| Supplied text |
━━━

It is not always a bad thing that Hong Kong’s economy is not as free as advertised. Its public facilities and regulations help ensure stability in the city and make it a livable and investable place. That is how a strong community is built. Hong Kong still suffers from crowdedness, pollution, stress, and a widening rich-poor gap, but its public sector, while not without fault, has succeeded more than it has failed. Even as Hong Kong’s business sector continues to preach the advantages of the “free market,” it is silently thankful for (just to name a few) its affordable public healthcare, which releases it from straining its resources to provide its employees with basic health coverage like employers in the U.S., and for its public safety measures, which spare it the expense of having to hire high-priced private security contractors to protect its assets à la post-Katrina New Orleans.

If Hong Kong was chosen as the site of the last WTO conference because it appeared to practice free trade and free market economics better than anyone else, then that makes sense. Free trade talks and deals are mostly razzle-dazzle anyway, as those players who can afford to flout the terms of any agreement do so with near impunity. Insiders and those at the short end of these pacts know better. Markets and trade are never free. Someone reaps the rewards, someone pays for the rewards, and someone certainly pays for its consequences.

If the closest thing to a truly free market is what you seek, then Hong Kong is not it. That place, according to one journalist, would more likely be Somalia. But there is no invisible hand at work in Somalia. If anything is invisible, it would be a functional national government, which has not been seen since 1991 (hence, no government regulations), as well as foreign aid (thus, no strings attached). Private enterprise exists in Somalia, and some of it works quite well given the circumstances. But even those in the private sector await the return of a working central government, which can help ensure stability and provide the framework for a smoother operation of society. Until then, rules are made by word of mouth and usually enforced at the point of a gun (the visible fist).

Any chance that the next WTO conference will be held in Mogadishu?



Heh, heh not likely eh. Recently some liberaltarians have been singing, or ringing, the praises of the free market in Somalia. Seriously, they have the largest cell/mobile phone system in the world. All set up amongst freely competing capitalists and their private armies, it make's the free (booty) marketers over at the Von Mises Institute drool. Unfortunately such anarchic capitalism is based on the primitive accumulation of capital, in otherwords brigandism and piracy. Gee just like the foundation of Hong Kong as the distribution centre of Opium into China, in the 19th Century.

━━━

| Data section |
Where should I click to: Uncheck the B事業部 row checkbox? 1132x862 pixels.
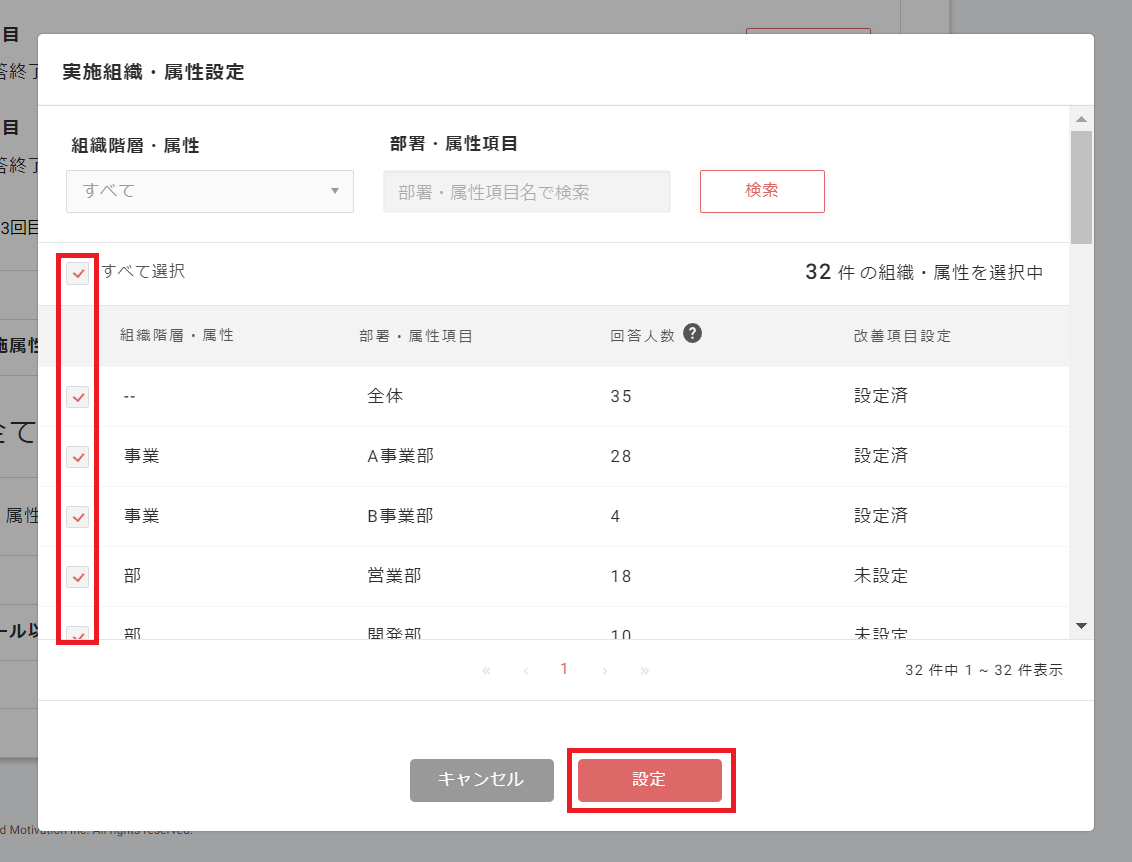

━━━

Transcribe the passage on Hong Kong's economy from "It is not always" up to and including "post-Katrina New Orleans.". The listing has no connection to the passage on Hong Kong's economy.

It is not always a bad thing that Hong Kong’s economy is not as free as advertised. Its public facilities and regulations help ensure stability in the city and make it a livable and investable place. That is how a strong community is built. Hong Kong still suffers from crowdedness, pollution, stress, and a widening rich-poor gap, but its public sector, while not without fault, has succeeded more than it has failed. Even as Hong Kong’s business sector continues to preach the advantages of the “free market,” it is silently thankful for (just to name a few) its affordable public healthcare, which releases it from straining its resources to provide its employees with basic health coverage like employers in the U.S., and for its public safety measures, which spare it the expense of having to hire high-priced private security contractors to protect its assets à la post-Katrina New Orleans.